A livre circulação de bens e serviços pela União Europeia é tudo menos linear nas compras feitas online. O suporte digital das lojas eletrónicas permite diferenciações ocultas entre os clientes que não seriam praticáveis numa loja física, incluindo flutuações dos preços e das condições de acesso e utilização de websites e aplicações, de acordo com a nacionalidade do utilizador ou o Estado Membro em que se encontra. Estas alterações e limitações das condições de acesso, utilização e pagamento, dependentes da localização geográfica dos utilizadores, são as chamadas medidas de bloqueio geográfico (geo-blocking).

Se alguma vez foram avisados de que um determinado serviço eletrónico não se encontrava disponível para Portugal, se repararam que a versão portuguesa de um website apresentava condições de utilização bastante distintas da versão original, ou ainda se viram os vossos cartões de crédito recusados como meio de pagamento por não terem sido emitidos no Estado Membro da página que visitavam, depararam-se com medidas destas.

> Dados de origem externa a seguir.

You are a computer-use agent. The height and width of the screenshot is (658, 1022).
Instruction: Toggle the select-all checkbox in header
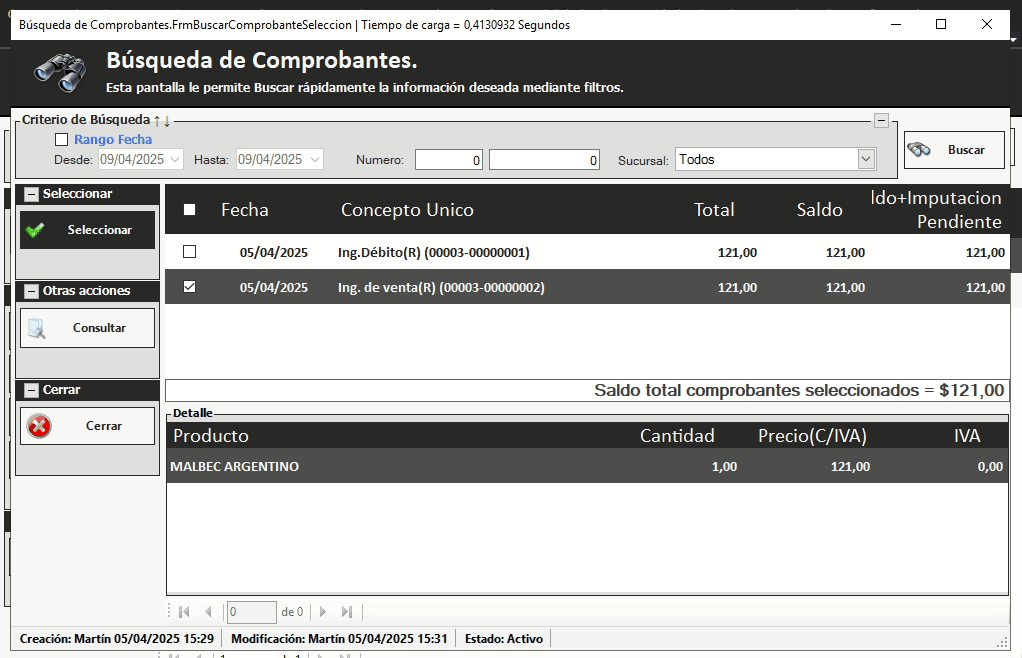pos(190,210)
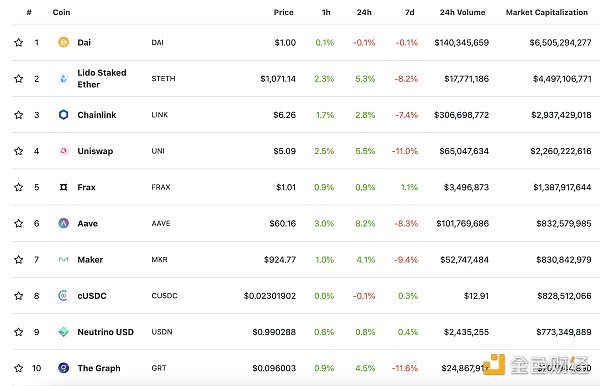600x386 pixels.
Task: Favorite Dai with its star toggle
Action: pyautogui.click(x=18, y=42)
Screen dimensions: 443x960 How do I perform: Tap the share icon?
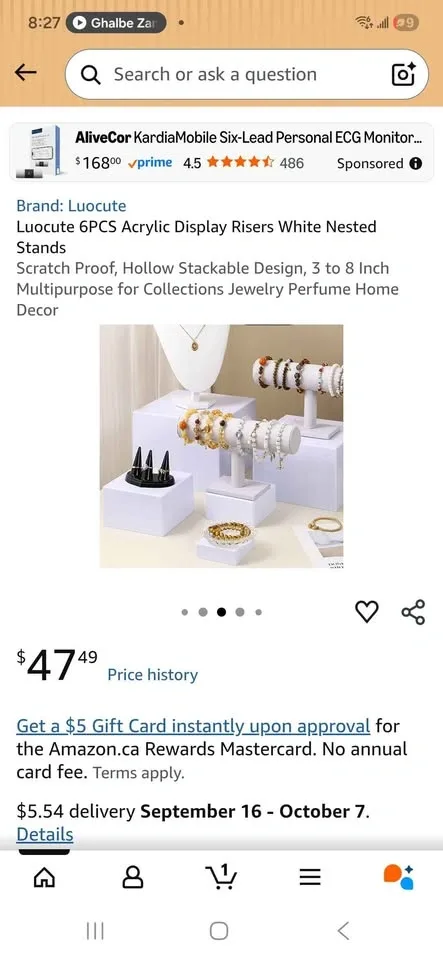click(413, 612)
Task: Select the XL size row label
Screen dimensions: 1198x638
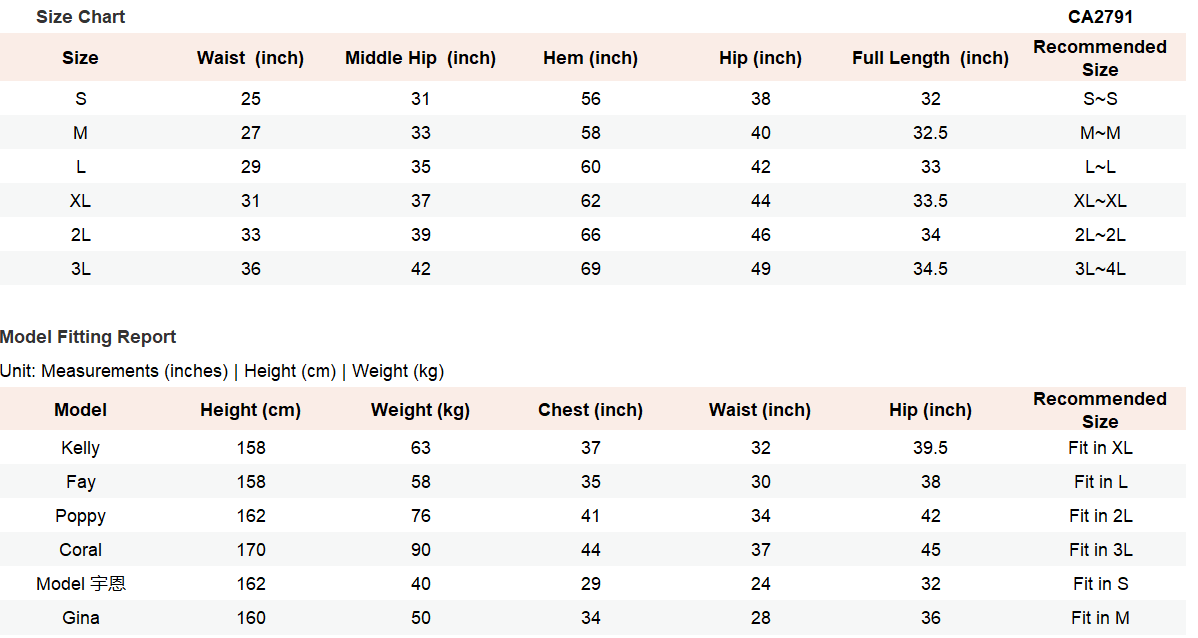Action: tap(81, 201)
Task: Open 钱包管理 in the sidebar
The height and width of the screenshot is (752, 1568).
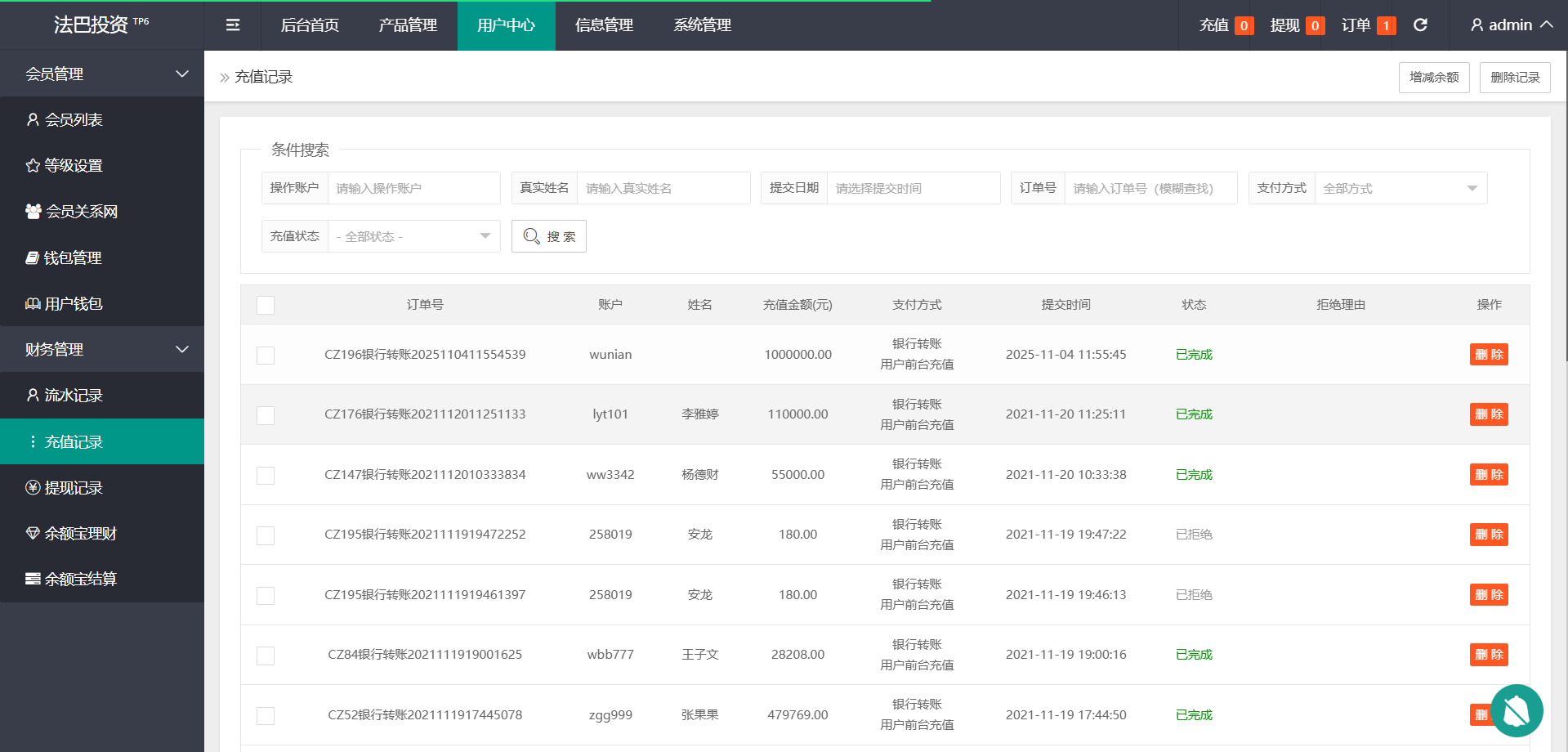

De acordo com uma consulta pública realizada pela Comissão Europeia em 2015, quase 90% dos consumidores inquiridos haviam sido confrontados com medidas de bloqueio geográfico ao fazer compras em plataformas sedeadas noutro Estado Membro da União, em particular de artigos de vestuário, calçado e acessórios, livros, equipamento informático, produtos eletrónicos, bilhetes de avião e aluguer de automóveis, assim como conteúdos digitais (MP3, livros eletrónicos, jogos de computador e software).

No âmbito da sua Estratégia para o Mercado Único Digital, a Comissão Europeia avançou com uma proposta de Regulamento que visa proibir estas diferenciações. A proposta pretende impedir que seja bloqueado o acesso a websites e outras interfaces online para utilizadores de determinados Estados, bem como que estes possam ser desviados para versões diferentes de uma página, na qual constem condições ou preços diversos. Contudo, esta proposta não visa os serviços eletrónicos audiovisuais – o que significa que não afetará (até ver) as diferenças quanto ao conteúdo a que se consegue aceder, em diferentes Estados Membros, em plataformas como o Netflix ou o iTunes.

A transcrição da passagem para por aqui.